Violência infantil: como garantir os direitos da criança e do adolescente?

Enviada em 26/06/2021

Em 1988, quando o Brasil passava por um processo de redemocratização, após a Ditadura Militar, o deputado Ulysses Guimarães iniciou sessões na Assembleia para a criação de um novo documento, a Constituição Federal. Nesse registro, ficou assegurado a dignidade a todos os brasileiros. Entretanto, nota-se que a questão da violência infantil, atenuada pela falta de denúncia e poder de fala dos mais jovens e pelos impactos dos problemas familiares, impede a garantia da legislação às vítimas. Dessa forma, deve-se analisar essas causas que corroboram com a continuidade da problemática.

Diante desse contexto, vale ressaltar os perigos gerados que se originam, principalmente, devido à falta de maturidade e experiência das crianças, que, consequentemente, ficam mais vulneráveis às atitudes violentas. Posto isso, é retratado na série “Sex Education”, da rede de streaming Netflix, o abuso sexual sofrido pela Aimee que, ao tomar conhecimento da gravidade do acontecimento, desenvolveu traumas psicológicos e teve sua segurança retomada apenas com a ajuda de um grupo de amigas. De maneira oposta à ficção, é notório que, na maioria dos casos, a denúncia da violência não é relatada ou o pedido de ajuda não é atendido, pelo fato do jovem ser forçado a não comentar sobre ou não saber do perigo que corre. Assim, evidencia-se a importância da educação sexual nas escolas, que auxilia os mais novos com conhecimento e facilita o relato de possíveis abusos e violência.

Ademais, observa-se que problemas familiares agravam ainda mais o cenário da violência infantil dentro das lares brasileiros. Sob tal ótica, segundo Rousseau, filósofo suíço, “O homem é o produto do meio”. De fato, percebe-se que o pensador não errou em suas palavras, visto que é nítido uma mudança severa de comportamento de crianças que sofrem abusos dentro de casa, situação principalmente percebida e denunciada a órgãos, como o Conselho Tutelar, dentro das escolas pelos professores e orientadores. Com o advento da pandemia do novo Coronavírus, vírus causador da doença COVID-19, afastadas das escolas, essas crianças podem ter tempo maior de exposição à violência, além de não ter uma relação direta e real com os educadores, o que pode trazer sequelas ainda mais graves.

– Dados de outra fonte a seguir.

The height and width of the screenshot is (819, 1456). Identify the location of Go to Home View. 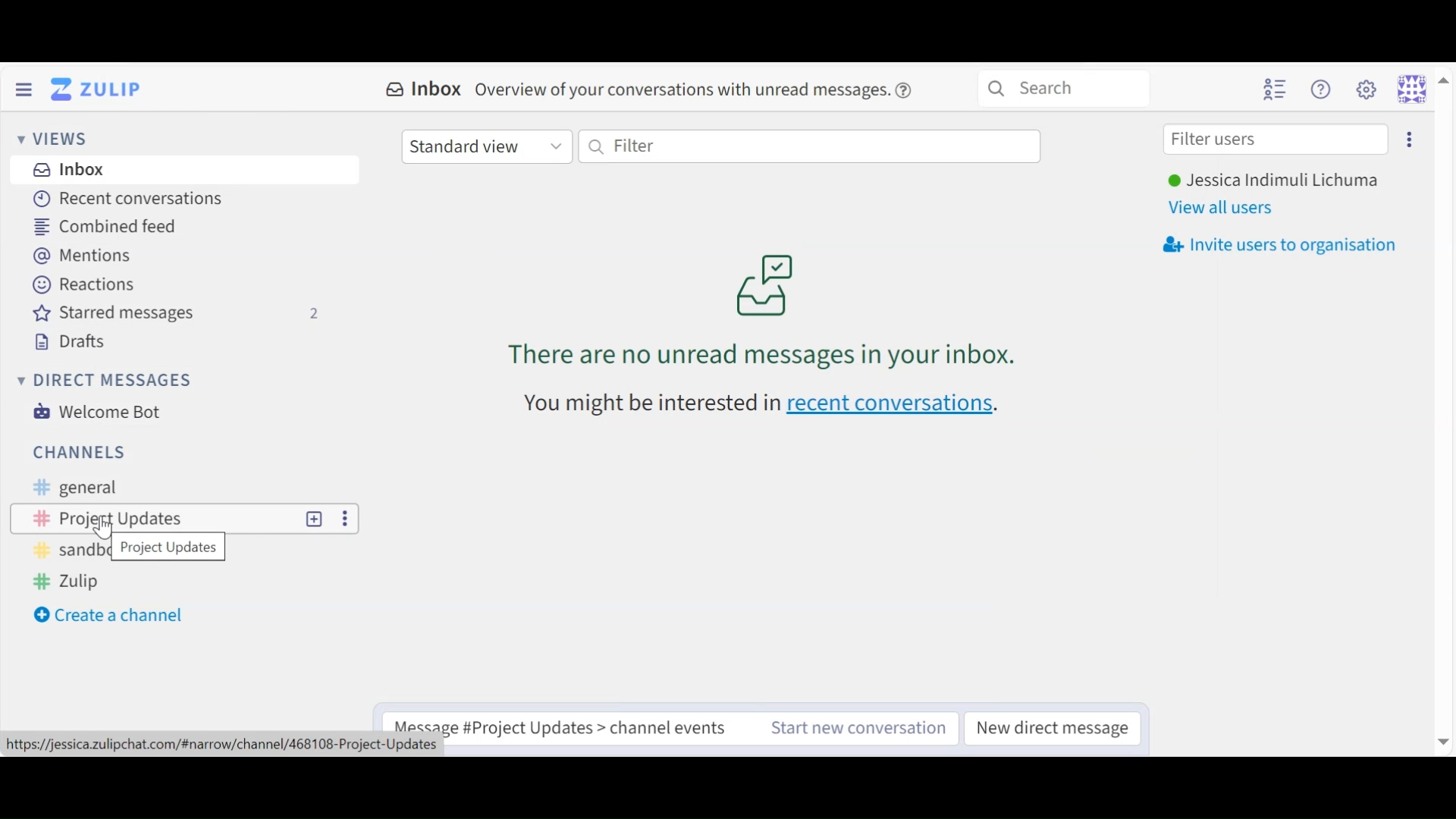
(100, 90).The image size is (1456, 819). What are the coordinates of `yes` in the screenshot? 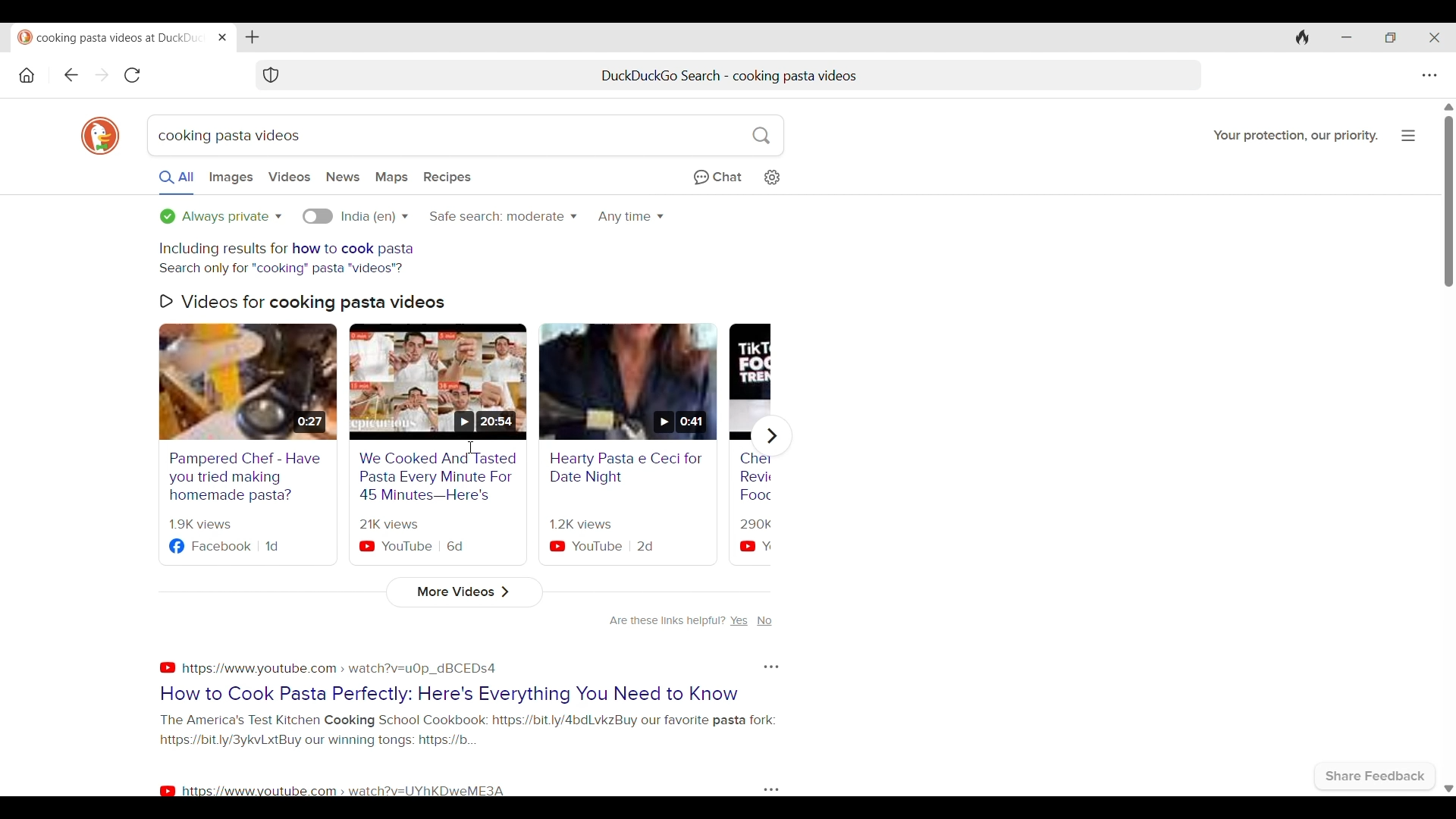 It's located at (739, 620).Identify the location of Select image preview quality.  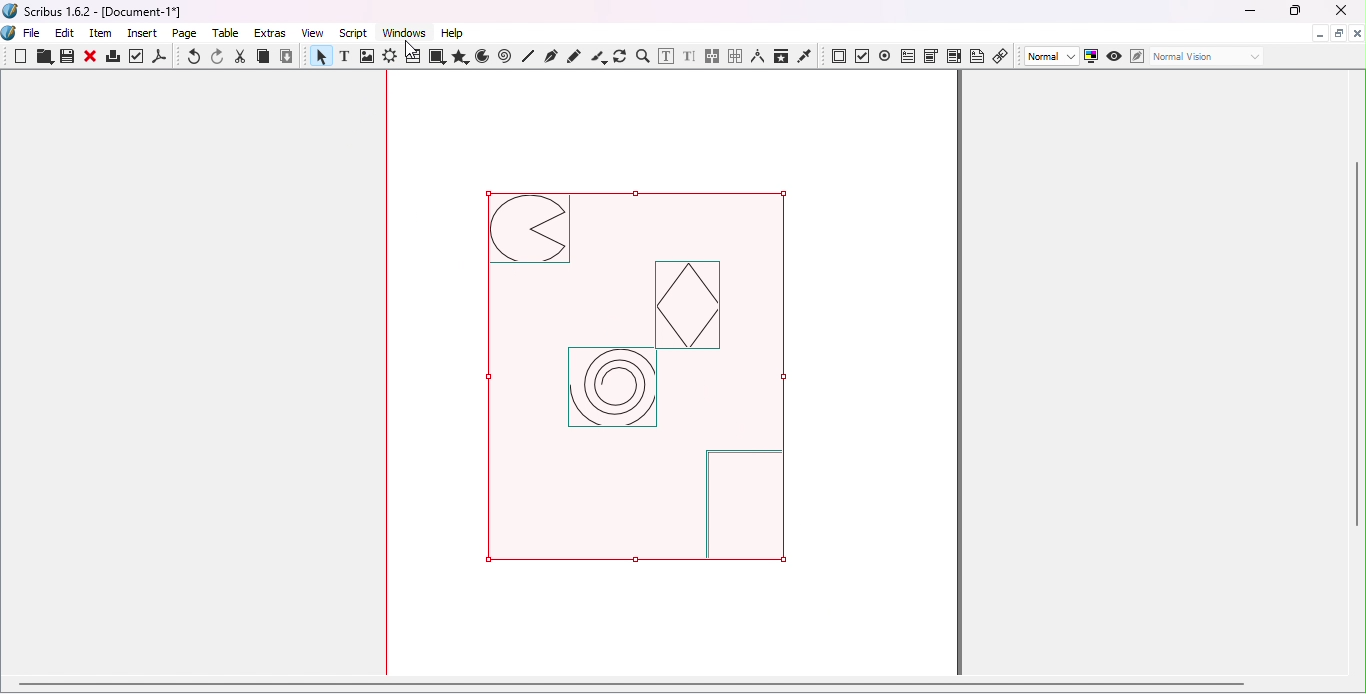
(1053, 57).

Infere-se, portanto, a necessidade de tomar medidas cabíveis para a solução da violência infatil no Brasil. Desse modo, cabe à União direcionar investimentos às escolas para a criação de um sistema com psicólogos que acompanhem periodicamente os alunos, por intermédio de consultas individuais - presenciais ou online, de acordo com as circustâncias -, com o fito de aproximar o estudante e facilitar possíveis denúncias de graves casos de violência infantil. Feito isso, espera-se encaminhar a sociedade em direção da proposta na Carta Magna de 1988, garantindo a dignidade a todos.